Los baños de vapor prehispánicos son recomendables también para enfermedades relacionadas con el frío como la tos y la gripe porque al vapor se le agregan aromas terapéuticos que permiten que las vías respiratorias se refresquen y las impurezas sean expulsadas del cuerpo. ¡Adiós a las impurezas y desechos por sudoración! ¡Adiós Frenadol!- pienso mientras estoy dentro del inipi. Mi cuerpo físico está relajado, noto que estoy soltando y, evidentemente estoy sudando muchísimo. Pero, a la vez, me siento ansiosa, alerta. La oscuridad es total y el calor producido por las piedras (o abuelas, como les llaman los temazcaleros) es cada vez más intenso, al igual que el vapor que cada vez es más denso. Canciones que canta David, mi temazcalero o terapeuta, se mezclan con aromas naturales, oraciones, sensaciones de colores y pensamientos psicodélicos.

Cantos, risas, llantos, sollozos... todo está permitido en la casa de vapor.

Meritxell MArtorell

A los 15 minutos aproximadamente abrimos la puerta del útero para que entre un poco de aire y para hidratar nuestro cuerpo. Bebemos agua y repetimos este proceso 4 veces, el objetivo es preservar el trance emocional y espiritual adquirido en el temazcal. En total, 60 minutos de oscuridad absolta con tus propios pensamientos.

Úrsula y David, que trabajan como temazcaleros desde hace varios años, son mis guardianes. Tienen bien claro cuál es su responsabilidad y que deben cuidar de mí, la persona que está dentro. Reconocen que en la actualidad las emociones son las grandes olvidadas, los problemas emocionales o existenciales son causas que muchas veces terminan en enfermedad.

Si nos duele la cabeza nos tomamos una aspirina o un ibuprofeno, pero… ¿qué hacemos si nos duele el alma? Nos lo callamos, nos tomamos una birra y los más valientes vamos al psicólogo o intentamos entendernos. “El temazcal, podría ser la casa de las emociones”, aseguran.

Úrsula, temazcalera

El temazcal representa la energía femenina, la casa es la tierra y todos entramos después del ciclo de piedras para poder nacer.

Úrsula, temazcalera

Dentro del temazcal se genera un ambiente propicio para que las personas puedan acceder a sus propios bloqueos emocionales y resistencias. Cantos, risas, llantos, sollozos... todo está permitido en la casa de vapor. Me animo con las canciones y, siguiendo el ritmo de David, canto y bailo sudada, sumergida en mis pensamientos. "No vengan por curiosidad, vengan porque vienen a soltar algo", dice David.

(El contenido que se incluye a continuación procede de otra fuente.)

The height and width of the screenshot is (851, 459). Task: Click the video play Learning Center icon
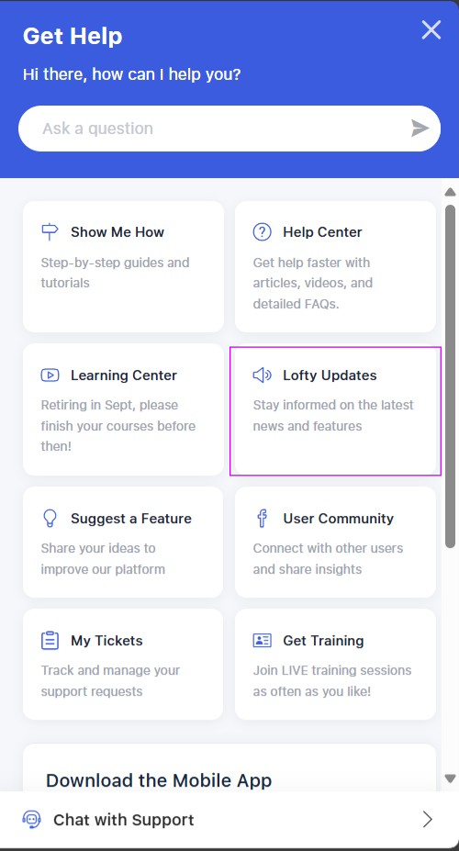(50, 375)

No sé si las dos horas que ha durado la ceremonia han sido suficientes para “desbloquearme” totalmente, pero al finalizar la cuarta purificación me siento realmente ligera, tanto física como mentalmente.

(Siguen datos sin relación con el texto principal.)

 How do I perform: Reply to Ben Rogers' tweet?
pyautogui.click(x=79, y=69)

Los dos terapeutas verbalizan tantos beneficios de esta práctica ancestral que incluso la recomiendan a personas con dolencias tales como ansiedad, diabetes, enfermedades crónico degenerativas, sobrepeso, adicciones e incluso cáncer. Están convencidos de su poder, pero aseguran que, como cualquier otra terapia alternativa, se necesita tiempo y fe. “Con una sola sesión nunca será suficiente”, admiten.

David, temazcalero

Aquí venimos a soltar todas las cosas que agarramos en el vientre de la madre .

David, temazcalero

Aunque no hay ninguna prueba científica que demuestre su validez, e incluso aunque me parezca arriesgado asegurar que entrar en un temazcal pueda curar a personas con cáncer o diabetes, sí que está demostrado que la combinación de calor y hierbas medicinales puede resultar una gran práctica paliativa.

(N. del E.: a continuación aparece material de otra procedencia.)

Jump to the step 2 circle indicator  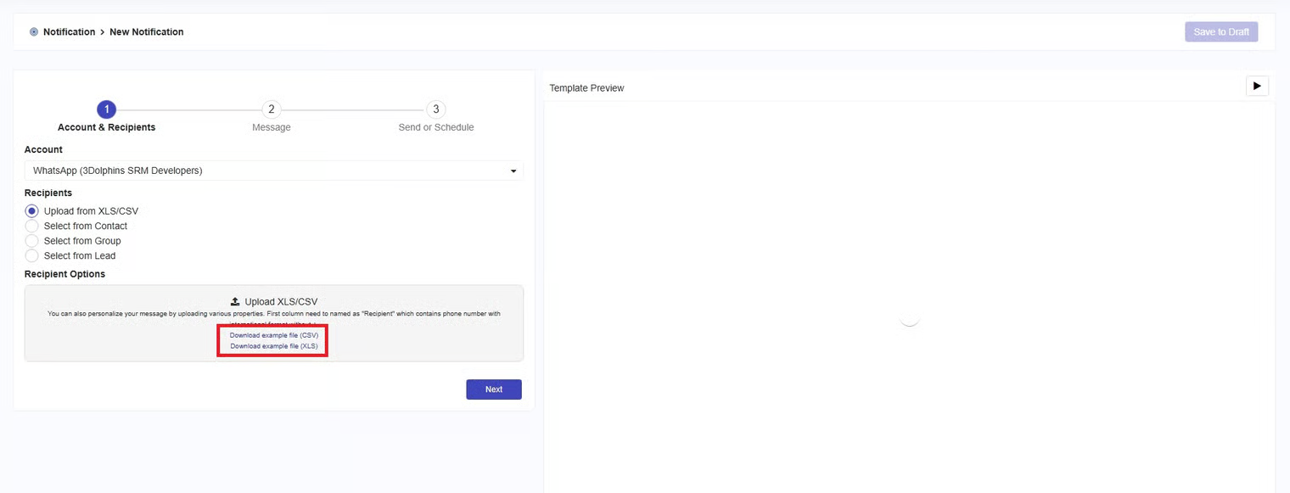pyautogui.click(x=271, y=109)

Es un ejercicio que, funcione o no funcione, nunca será nocivo para nosotros, reconocen los terapeutas. Al contrario, solo suscitará una nueva conducta saludable que nos puede acompañar en nuestro equilibrio físico y emocional. Una forma de depurar. Un baño o ritual que despierta armonía y bienestar. O, como fue mi caso, ganas de bailar y cantar.